Even though the 2011 Agreement plainly stated that disputes arising out of it “shall be resolved by arbitration,” McNamara opposed Green Smoke’s motion because, among other things, the Agreement purported to grant Green Smoke the unilateral right to modify its terms without any prior notice to McNamara. In deciding this matter, the District Court Judge highlighted the following language in the “Affiliate Program Summary” and Section 25 of the Agreement:
The Company reserves the right to change, alter, modify, and/or amend this Agreement, from time to time, at its sole discretion without serving any notice to You. You will be bound by all such amended terms and conditions. You can review the most current version of this Agreement at any time at our Web site. All amended versions of this Agreement will go into effect not earlier than thirty (30) days from the date any such amended version is displayed on Our Web site.
The Company reserves the right to change, alter, modify and/or amend this Agreement at its discretion and at any time upon thirty (30) days notice.
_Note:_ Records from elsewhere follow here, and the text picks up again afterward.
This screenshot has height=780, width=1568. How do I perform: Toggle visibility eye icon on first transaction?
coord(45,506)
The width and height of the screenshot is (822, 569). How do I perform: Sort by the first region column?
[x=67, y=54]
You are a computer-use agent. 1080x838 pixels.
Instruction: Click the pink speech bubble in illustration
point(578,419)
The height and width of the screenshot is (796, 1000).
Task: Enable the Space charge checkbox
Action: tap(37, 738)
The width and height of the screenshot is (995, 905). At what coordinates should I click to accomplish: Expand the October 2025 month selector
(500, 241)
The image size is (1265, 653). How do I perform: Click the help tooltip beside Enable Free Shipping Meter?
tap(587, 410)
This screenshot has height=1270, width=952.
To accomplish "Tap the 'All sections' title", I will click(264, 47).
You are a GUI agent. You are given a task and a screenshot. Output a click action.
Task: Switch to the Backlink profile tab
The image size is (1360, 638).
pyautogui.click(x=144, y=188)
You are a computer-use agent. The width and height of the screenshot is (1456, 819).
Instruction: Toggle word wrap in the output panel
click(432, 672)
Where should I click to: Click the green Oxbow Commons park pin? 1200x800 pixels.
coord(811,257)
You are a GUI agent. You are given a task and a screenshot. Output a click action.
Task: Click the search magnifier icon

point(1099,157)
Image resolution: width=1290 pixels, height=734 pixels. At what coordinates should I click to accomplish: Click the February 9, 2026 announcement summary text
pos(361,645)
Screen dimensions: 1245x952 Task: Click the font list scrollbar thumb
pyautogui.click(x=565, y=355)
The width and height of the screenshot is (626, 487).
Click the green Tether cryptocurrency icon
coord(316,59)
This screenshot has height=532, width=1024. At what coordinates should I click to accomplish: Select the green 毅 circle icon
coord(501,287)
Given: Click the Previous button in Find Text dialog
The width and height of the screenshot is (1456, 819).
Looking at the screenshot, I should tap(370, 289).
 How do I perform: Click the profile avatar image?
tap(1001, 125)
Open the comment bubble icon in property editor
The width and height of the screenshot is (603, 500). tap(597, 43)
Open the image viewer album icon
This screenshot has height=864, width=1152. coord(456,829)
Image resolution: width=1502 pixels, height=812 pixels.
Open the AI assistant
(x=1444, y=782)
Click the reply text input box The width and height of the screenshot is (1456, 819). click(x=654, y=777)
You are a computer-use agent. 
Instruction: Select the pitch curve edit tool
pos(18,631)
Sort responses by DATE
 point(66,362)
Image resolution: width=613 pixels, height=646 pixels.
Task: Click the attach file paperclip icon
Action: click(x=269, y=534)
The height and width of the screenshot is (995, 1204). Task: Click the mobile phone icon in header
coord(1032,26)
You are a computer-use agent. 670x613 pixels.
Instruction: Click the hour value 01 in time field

When the Company amends this Agreement, the Company shall make reasonable efforts to provide You with general, not specific, notice of such changes via email, newsletter, or posting a conspicuous announcement on the Company’s Web site of such changes or amendments.
In light of this language, the District Court Judge ultimately ruled that:
[B]ecause Green Smoke had the power to require plaintiff to arbitrate the covered dispute, while simultaneously reserving the right to modify the agreement, the Court finds that the agreement was illusory from the outset and no agreement to arbitrate was formed between the parties. … Defendants are therefore not entitled to arbitration.
Any in-house counsel dealing with business people who think they can have their cake and eat it too by dictating over-bearing terms of a contract are well-advised to keep in mind another old maxim: “Pigs get fat, hogs get slaughtered.” In other words, if you impose contractual terms that are patently unreasonable, you may end up with a document that is unenforceable.